• Task objective
Reproduce word for word the lines from the one containing "In order to" through the end of the entries below, including both.

• Record extracts
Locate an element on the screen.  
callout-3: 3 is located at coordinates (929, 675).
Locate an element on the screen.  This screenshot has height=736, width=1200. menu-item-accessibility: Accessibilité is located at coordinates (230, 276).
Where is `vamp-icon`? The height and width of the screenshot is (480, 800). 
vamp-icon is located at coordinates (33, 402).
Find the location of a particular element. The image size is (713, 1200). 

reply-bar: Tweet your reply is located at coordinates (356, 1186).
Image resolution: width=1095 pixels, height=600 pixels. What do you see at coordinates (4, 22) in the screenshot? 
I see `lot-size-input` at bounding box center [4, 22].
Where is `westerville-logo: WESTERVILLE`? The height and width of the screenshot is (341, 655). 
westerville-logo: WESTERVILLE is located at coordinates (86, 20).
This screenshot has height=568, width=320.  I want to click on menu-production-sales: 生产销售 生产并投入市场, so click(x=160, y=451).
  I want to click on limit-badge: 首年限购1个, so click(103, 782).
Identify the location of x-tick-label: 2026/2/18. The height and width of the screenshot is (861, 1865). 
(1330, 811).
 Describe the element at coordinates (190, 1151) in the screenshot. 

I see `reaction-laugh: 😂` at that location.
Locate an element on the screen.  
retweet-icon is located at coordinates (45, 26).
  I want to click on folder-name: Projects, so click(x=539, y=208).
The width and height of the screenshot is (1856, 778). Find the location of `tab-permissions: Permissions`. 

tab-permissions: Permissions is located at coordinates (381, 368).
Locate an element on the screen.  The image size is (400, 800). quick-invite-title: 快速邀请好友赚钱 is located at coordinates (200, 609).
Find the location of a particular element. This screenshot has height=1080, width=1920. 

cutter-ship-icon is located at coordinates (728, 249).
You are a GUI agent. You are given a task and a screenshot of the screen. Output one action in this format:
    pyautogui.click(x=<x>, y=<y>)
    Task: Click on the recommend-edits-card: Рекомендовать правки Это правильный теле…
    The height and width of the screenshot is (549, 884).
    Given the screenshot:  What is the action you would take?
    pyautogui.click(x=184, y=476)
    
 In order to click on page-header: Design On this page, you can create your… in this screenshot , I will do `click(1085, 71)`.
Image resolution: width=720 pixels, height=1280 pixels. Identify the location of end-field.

• Solved problem
 In order to click on page-header: Design On this page, you can create your… in this screenshot , I will do `click(1085, 71)`.
Image resolution: width=720 pixels, height=1280 pixels. Identify the location of end-field.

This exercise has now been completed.